Motherhood is full of ups and downs no matter how many children you have -whether it is one or ten (or somewhere in between). The first few days of motherhood with two were a trick: the toddler was well behaved and content just hanging with me and the baby, loved helping and quietly played or watched tv when I needed her to. The newborn did a lot of sleeping, wasn’t fussy and I was able to get lots accomplished each day. Within a week the calm morphed into the chaos that is now our daily life. My husband also headed back to overnight shifts (which meant/means bedtime is sort of a like a game of Russian roulette – you never know what’s going to happen!).
With two kids someone always needs something – and it is always at the worst times. The toddler is notorious for needing 18 million things the second I start to feed the baby, or the baby starts fussing as soon as the toddler and I start a bedtime story. My day is a constant battle to keep everyone happy and ensure that everyone is getting enough attention- cue the mom guilt.

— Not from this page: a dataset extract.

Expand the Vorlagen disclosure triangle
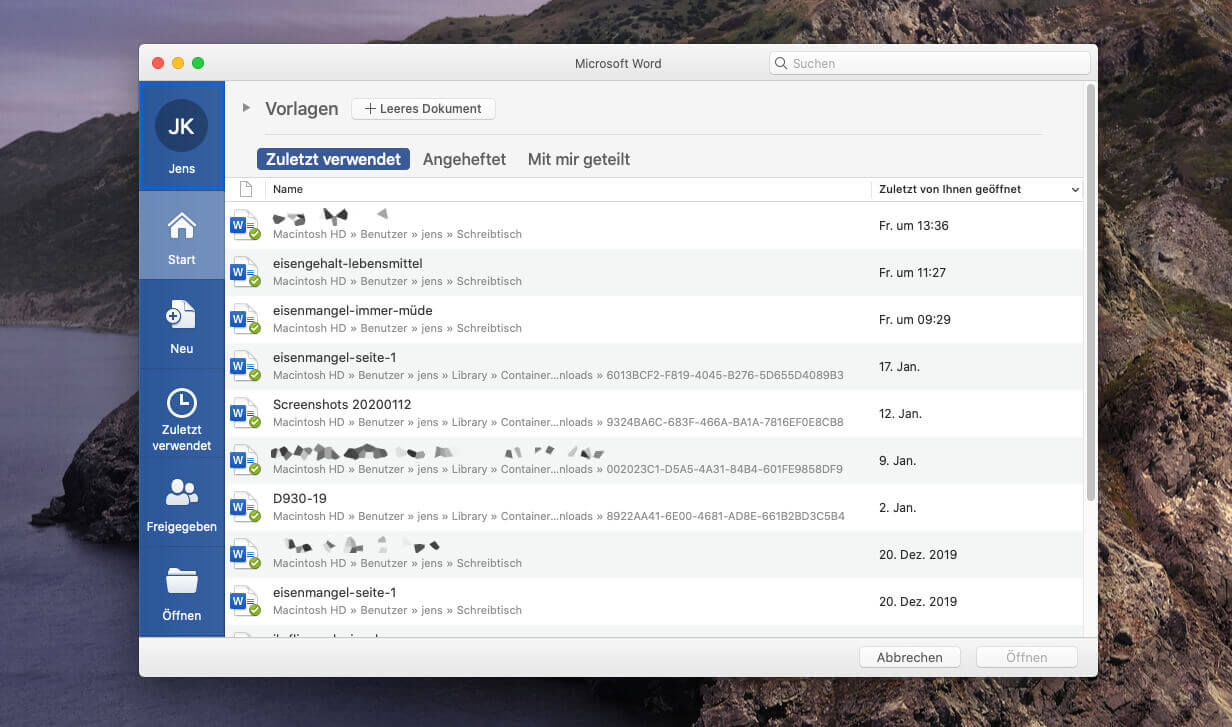1232x727 pixels. pos(246,108)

Mom guilt is probably the worst aspect of having two children (and I’m assuming continues on as more children are added). Someone always needs something and usually at the same time; it is inevitable that one child has to wait an extra minute to get their needs met. Usually, I try and take care of the toddler first since the addition of the new baby is a huge change from how her daily life used to be. However, this means that the baby cries for an extra few minutes or has his bottle interrupted multiple times (poor guy!).
I have to try my hardest not to think back to my daughter as a newborn when all the attention was hers -all day every day. If I think about it too much I start to feel bad for our newest addition, and the guilt intensifies. My saving grace is that the toddler currently has an early bedtime which helps balance the attention back to the baby in the evenings. Having a newborn with a toddler couldn’t be more different than just having a newborn. The quiet moments are truly far and few.

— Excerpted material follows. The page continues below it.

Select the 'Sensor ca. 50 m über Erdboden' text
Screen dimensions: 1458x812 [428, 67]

Don’t get me wrong there are days that I really do feel like a multitasking rock star with two happy kids, a quiet dog, a (mostly) clean house, and dinner ready at a reasonable time. Other days it’s back and forth all day and before I know it the house looks like a tornado touched down, the to do list has nothing crossed off, and it’s 3pm when I realize I haven’t changed out of pjs and have consumed nothing but coffee and half a pb&j from the toddler’s lunch.
As mothers we have a habit of taking care of everyone and everything and forgetting that we need time too. At this point I usually don’t have morning time without a child awake, but I have made a point to become super-efficient in the evening hours. Making sure I get a shower in once the toddler is bed, in addition to cleaning up, and tackling whatever is on my to do list between baby feedings, naps, and cuddles.
It’s a crazy life with a 27 month old and 1 month old, but I wouldn’t change it for anything. The interactions between my toddler and baby are so amazing that there are days that I feel as though my heart might literally explode. My toddler also seems to be growing up so fast now -talking more and learning something new each day. And, I have no idea how the baby is a month old already! I feel like if I’m not careful I’ll blink and it will be another month (or six) gone.
The moral of the story is that even on the most chaotic and stressful days, it’s worth it -and I’m doing my best to soak it all in because there will come a day when the house is clean, quiet, and chaos will be missed.